BROWNSVILLE, TEXASJULY 12, 2013Keeisi Caballero of Brownsville first saw the Arecibo Remote Command Center in the Science, Engineering and Technology Building when she was a freshman at the Brownsville Early College High School.
 
Now Caballero, 17, a member of BECHS’ Class of 2013 and a junior working on a bachelor’s degree in mathematics and a master’s degree in physics at The University of Texas at Brownsville, is eager to do the radio pulsar research that physics students do using data from telescopes in West Virginia and Puerto Rico.

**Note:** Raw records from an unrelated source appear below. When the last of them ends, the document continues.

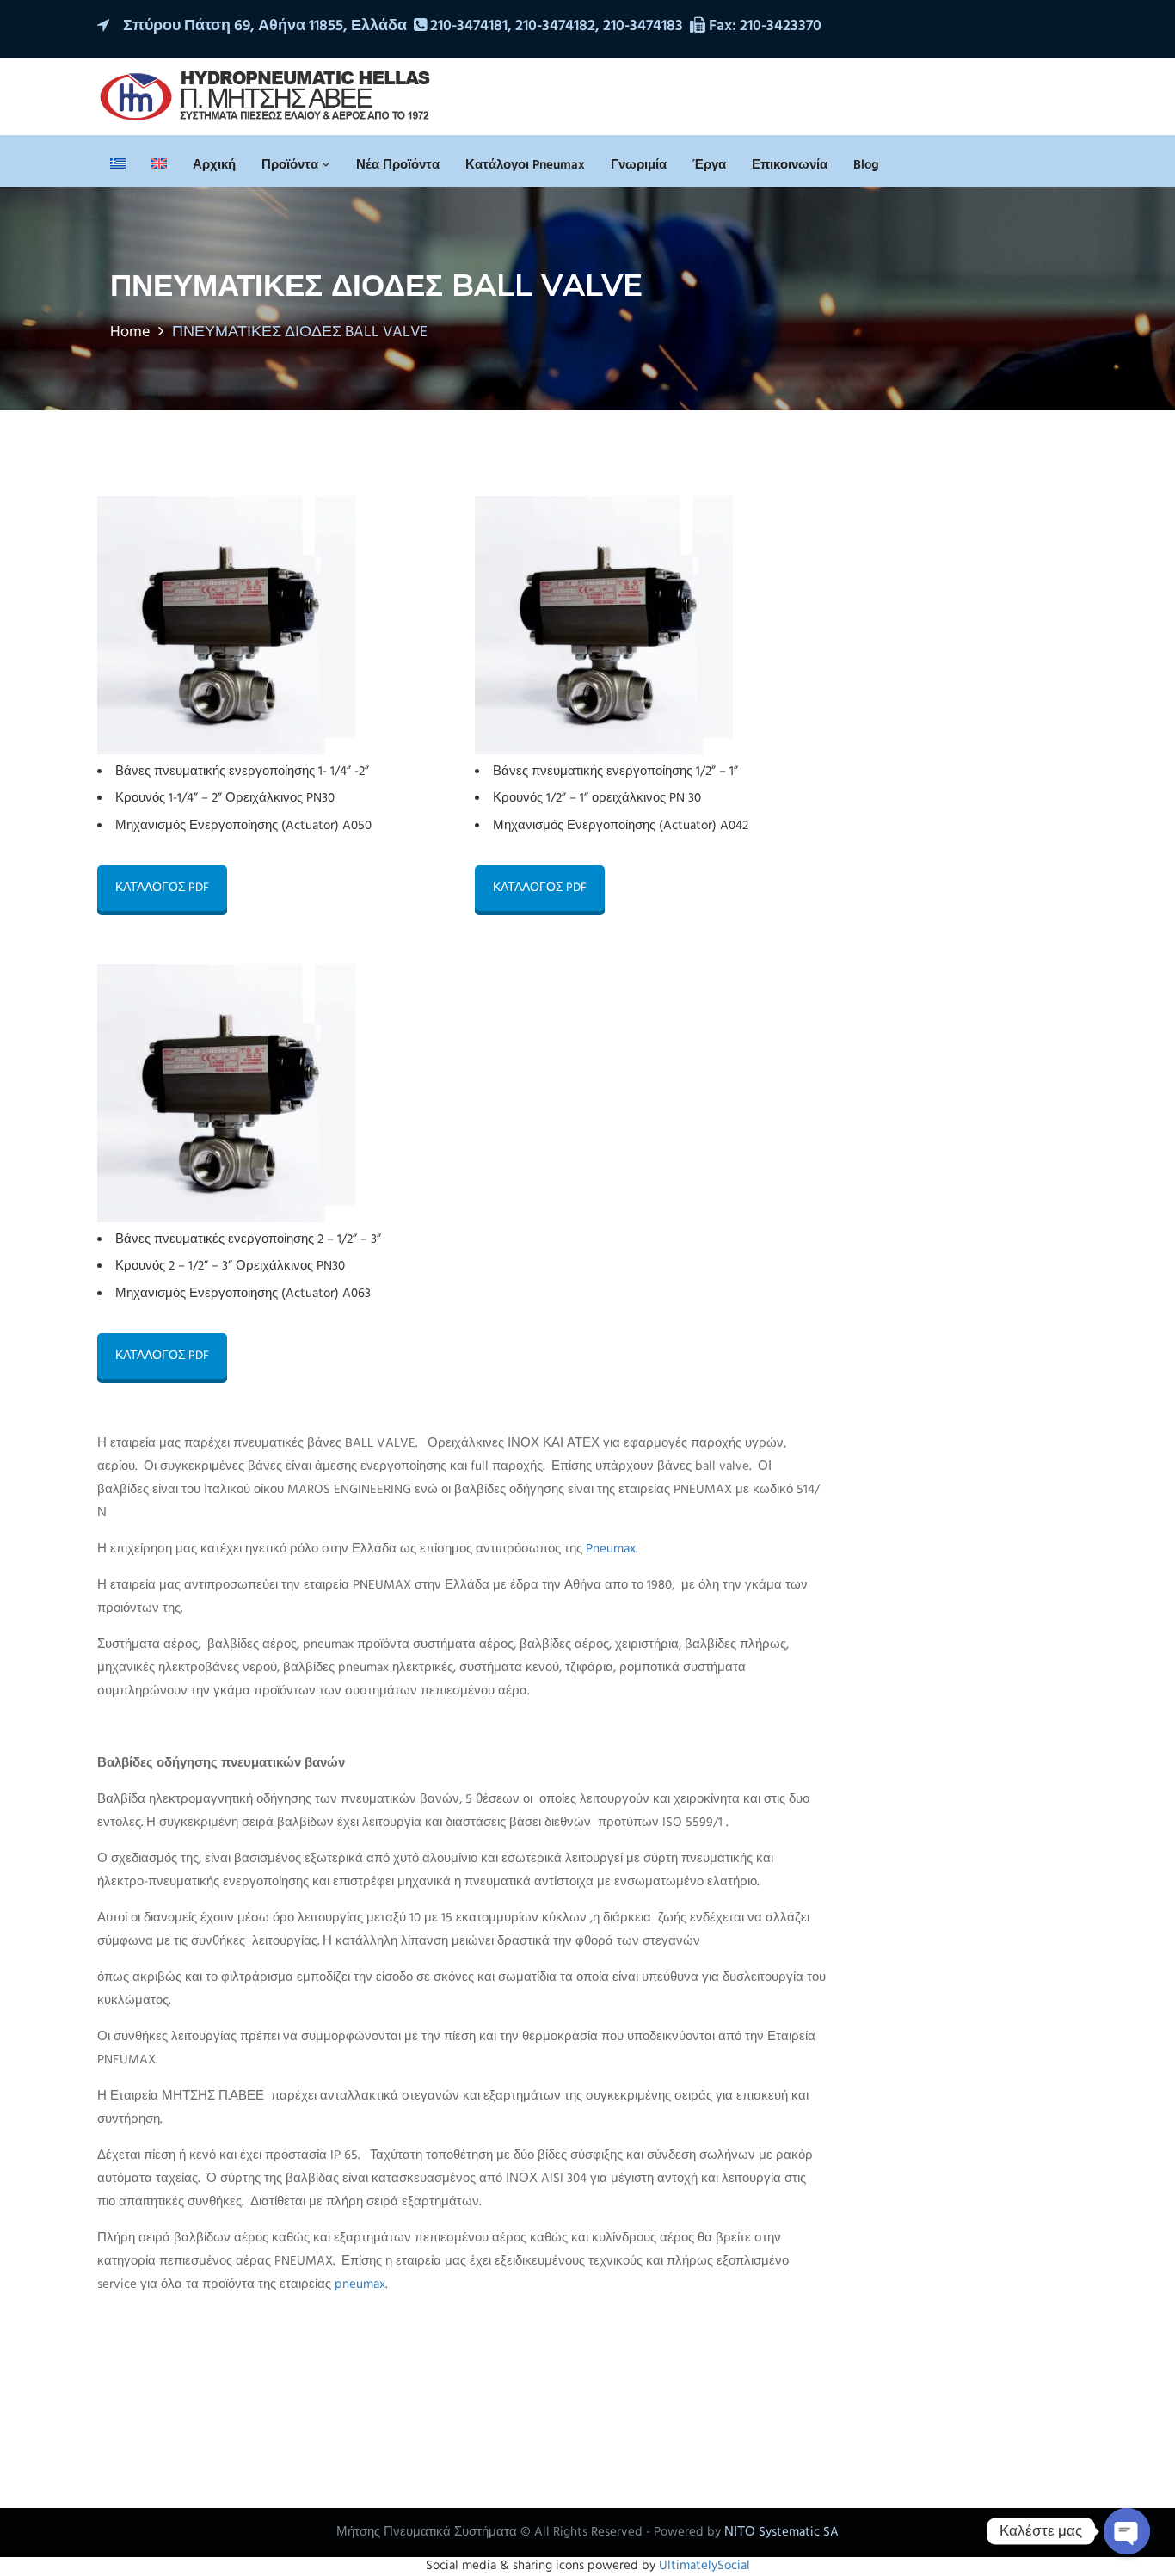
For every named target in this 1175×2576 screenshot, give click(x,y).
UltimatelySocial (704, 2565)
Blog (866, 165)
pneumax (360, 2284)
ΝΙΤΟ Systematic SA (781, 2532)
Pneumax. (611, 1549)
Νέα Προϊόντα (398, 165)
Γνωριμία (639, 165)
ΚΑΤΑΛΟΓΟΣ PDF (162, 888)
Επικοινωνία (789, 165)
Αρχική (214, 165)
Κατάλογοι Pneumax (525, 165)
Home (130, 332)
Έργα (709, 165)
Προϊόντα (291, 165)
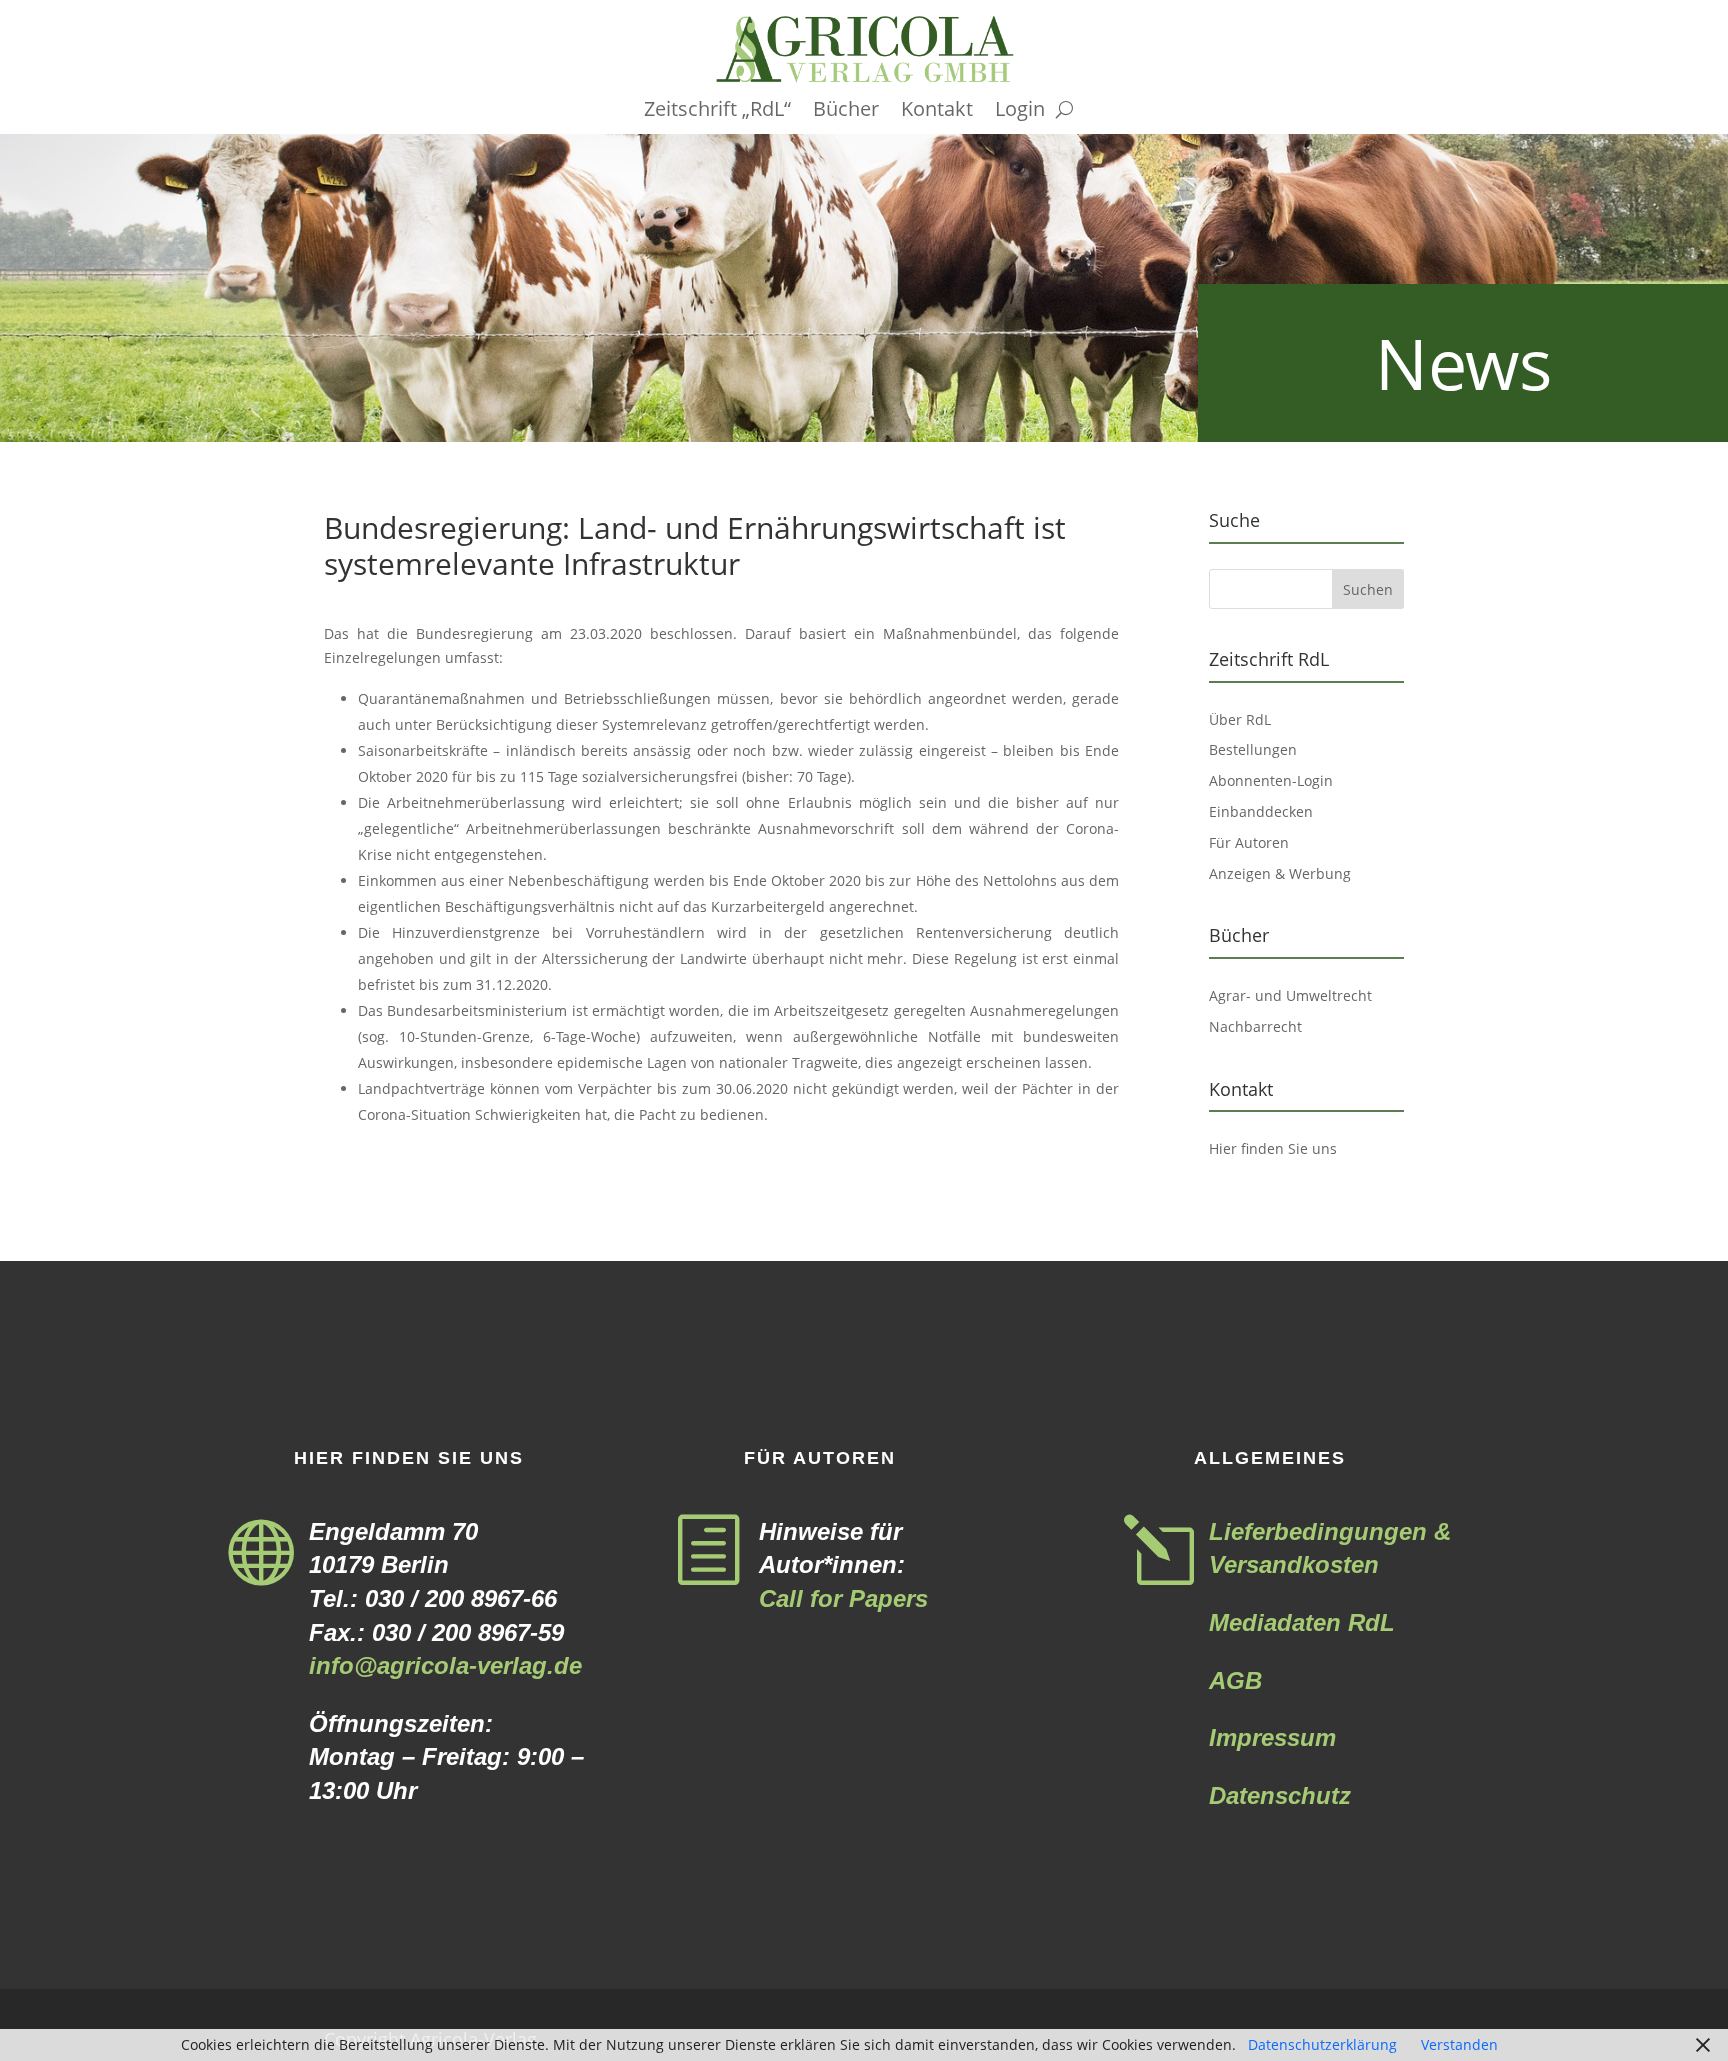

“You get to start researching as an undergraduate,” said Caballero. “That’s not something a lot of universities offer.”
 
Caballero also looks forward being among the first students attending what will be a merged UTB and University of Texas – Pan American in Edinburg expected to begin classes in fall 2015. A new four year-medical school with a presence in Cameron and Hidalgo counties will also be created within the university. The new institution is expected to be the second-largest Hispanic serving institution in the nation.
 
“I think it’s a big opportunity,” said Caballero. “It’s all about research in physics. I’m excited for my friends because a lot of them are going to biomedicine and having a medical school here will be great. It will not be expensive to move away.”
 
Gov. Rick Perry and leaders from The University of Texas System and UTB will gather at 1 p.m. Tuesday, July 16 at the Texas Southmost College Arts Center for a ceremonial signing ceremony for the legislation passed by the state Legislature in late spring merging the universities and starting the medical school.
 
Earlier in the day, the governor will participate in a signing celebration at 9:30 a.m. at the UTPA Student Union in Edinburg.
 
Brandon Gonzalez of Brownsville dreams of one day learning about cancer while taking medical classes in the Rio Grande Valley.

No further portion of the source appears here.